Ha muerto el Papa, por Juan Andrés Pastor

Como ya sabéis ha muerto el Papa Francisco, una noticia que ha apenado a gente, buena gente de todo el mundo, independientemente de su credo o ideario. Muchos creemos que el argentino ha sido querido y estimado en mayor medida fuera del Vaticano y no tanto dentro. Es el peaje que se cobra la valentía de los rebeldes. En el momento de escribir este artículo las campanas de las iglesias de Estella tocan a muerto y todos respiramos más despacio en señal de respeto.

La triste noticia me ha recordado un artículo que publiqué en Diario de Navarra el 15 de marzo de 2013, al poco de que Bergoglio se sentará en la silla de San Pedro.

UN ESTELLÉS PRIMER OBISPO DE BUENOS AIRES

Nos pasó a muchos que el nombre de Jorge Mario Bergoglio no nos sonaba en absoluto, hasta que anteayer este argentino de setenta y siete años fue elegido Papa en sustitución de Benedicto XVI. Al conocerle el desempeño como arzobispo de Buenos Aires, recordé cómo en 1991 entré cargado de curiosidad en la catedral de esa ciudad austral. La primera impresión al ver el templo desde el exterior es más la de una biblioteca que la de un templo religioso.

Una vez en su interior me dio por leer placas, lápidas e inscripciones varias, y en una de ellas me di de bruces con el nombre de Antonio de Azcona Imberto. Me llamaron la atención los dos apellidos, ambos por reconocidos. Azcona, en el valle de Yerry, a 11.000 km de distancia. Imberto, por tallista y escultor en la Estella del siglo XVI. El tal Antonio resultó ser natural de nuestra ciudad y Obispo de la diócesis de Buenos Aires en pleno siglo XVII. En ningún lugar hasta ese momento había conocido de su existencia.

Las noticias de esta semana, entre fumatas y cónclaves, me lo trajeron a la memoria. Nuestro paisano nació aquí en 1618 y murió allí en 1700. Su vida mejora con creces las aventuras y desventuras que seamos capaces de imaginar. Su primer viaje a América le llegó con 25 años, acompañando al obispo de Yucatán, siendo ordenado sacerdote un año después.
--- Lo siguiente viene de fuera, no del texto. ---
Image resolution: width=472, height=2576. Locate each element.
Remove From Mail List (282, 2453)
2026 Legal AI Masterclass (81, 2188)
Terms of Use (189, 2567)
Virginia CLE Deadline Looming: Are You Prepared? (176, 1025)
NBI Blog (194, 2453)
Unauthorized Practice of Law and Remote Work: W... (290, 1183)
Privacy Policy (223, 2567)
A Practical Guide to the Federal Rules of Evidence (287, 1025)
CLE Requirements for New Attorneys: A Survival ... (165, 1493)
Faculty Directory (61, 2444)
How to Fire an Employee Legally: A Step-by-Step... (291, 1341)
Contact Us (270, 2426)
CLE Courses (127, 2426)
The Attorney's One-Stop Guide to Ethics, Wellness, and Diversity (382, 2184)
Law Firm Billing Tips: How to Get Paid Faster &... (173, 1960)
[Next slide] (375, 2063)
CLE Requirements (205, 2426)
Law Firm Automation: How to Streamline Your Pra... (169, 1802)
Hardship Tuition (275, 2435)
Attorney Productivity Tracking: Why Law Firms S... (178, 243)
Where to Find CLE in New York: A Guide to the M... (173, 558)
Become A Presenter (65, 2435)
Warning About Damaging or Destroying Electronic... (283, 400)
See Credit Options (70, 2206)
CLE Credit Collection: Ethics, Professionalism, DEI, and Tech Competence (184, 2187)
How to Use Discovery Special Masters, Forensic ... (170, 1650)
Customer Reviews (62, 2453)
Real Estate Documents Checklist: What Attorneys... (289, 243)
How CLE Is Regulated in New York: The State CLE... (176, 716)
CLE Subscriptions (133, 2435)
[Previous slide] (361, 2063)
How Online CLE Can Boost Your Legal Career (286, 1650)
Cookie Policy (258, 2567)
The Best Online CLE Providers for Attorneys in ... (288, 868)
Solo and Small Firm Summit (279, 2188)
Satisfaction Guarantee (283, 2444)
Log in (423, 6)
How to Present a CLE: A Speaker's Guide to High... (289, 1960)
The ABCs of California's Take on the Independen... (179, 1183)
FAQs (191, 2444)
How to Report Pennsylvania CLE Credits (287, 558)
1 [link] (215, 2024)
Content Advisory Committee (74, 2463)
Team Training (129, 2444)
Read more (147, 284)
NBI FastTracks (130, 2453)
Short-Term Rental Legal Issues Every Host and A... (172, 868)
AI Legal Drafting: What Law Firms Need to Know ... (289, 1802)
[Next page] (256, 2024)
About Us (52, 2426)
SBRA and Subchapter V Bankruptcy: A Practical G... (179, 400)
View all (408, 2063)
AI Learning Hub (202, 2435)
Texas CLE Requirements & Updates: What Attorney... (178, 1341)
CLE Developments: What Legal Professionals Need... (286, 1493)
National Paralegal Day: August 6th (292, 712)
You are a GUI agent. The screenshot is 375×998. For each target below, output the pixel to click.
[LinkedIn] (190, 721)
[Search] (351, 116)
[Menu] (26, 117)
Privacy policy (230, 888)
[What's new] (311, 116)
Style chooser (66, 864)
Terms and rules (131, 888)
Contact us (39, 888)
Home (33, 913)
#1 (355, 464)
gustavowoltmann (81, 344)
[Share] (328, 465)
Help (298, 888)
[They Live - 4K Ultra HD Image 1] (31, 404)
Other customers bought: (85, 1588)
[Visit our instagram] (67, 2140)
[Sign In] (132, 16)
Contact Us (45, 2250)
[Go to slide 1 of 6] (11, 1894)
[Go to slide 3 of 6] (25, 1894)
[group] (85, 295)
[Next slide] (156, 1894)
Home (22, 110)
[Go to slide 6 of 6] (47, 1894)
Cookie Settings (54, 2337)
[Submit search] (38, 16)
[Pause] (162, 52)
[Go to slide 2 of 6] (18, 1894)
Como párroco se estrenó en la ciudad de Potosí, en Bolivia, tan famosa por las minas de plata que aún en la actualidad seguimos valorando los tesoros con dicha referencia.
Veintiocho años más tarde, al sumar 53, se le sitúa de nuevo en Madrid, esperando ser nombrado obispo auxiliar de Lima. Sin embargo, Inocencio XI le otorga el obispado en Santa María del Buen Aire. En ese momento nuestro protagonista cambió definitivamente el Ega por el Río de la Plata. Ya no hubo regreso. Tomó posesión de su nuevo cargo el 16 de mayo de 1677, permaneciendo en el mismo hasta su muerte en 1700, cuando sumaba 82 años.

De su mandato, los cronistas destacan la apertura del hospital de San Martín, dedicado a asistir a los pobres del lugar. Aseguran que su empeño personal permitió terminar la catedral bonaerense, arrasada por un temporal en 1682, ejerciendo como maestro de obra. De aquel tiempo data una carta enviada al rey Carlos II El Hechizado, último que lo fue de la dinastía de los Austrias, manifestando las dificultades para encontrar misioneros que evangelizaran a los indios.

Esas cuitas desaparecieron cuando los jesuitas decidieron asumir el reto. Antonio de Azcona Imberto, primer obispo porteño procedente del clero secular y natural de Estella, murió en Buenos Aires cuando acababa el siglo de las luces y se iniciaba el XVIII. Sus restos descansan en la catedral metropolitana.

El nombramiento de Bergoglio como Papa nos lo trajo a la memoria olvidado como estaba a este lado del Ega y del Atlántico.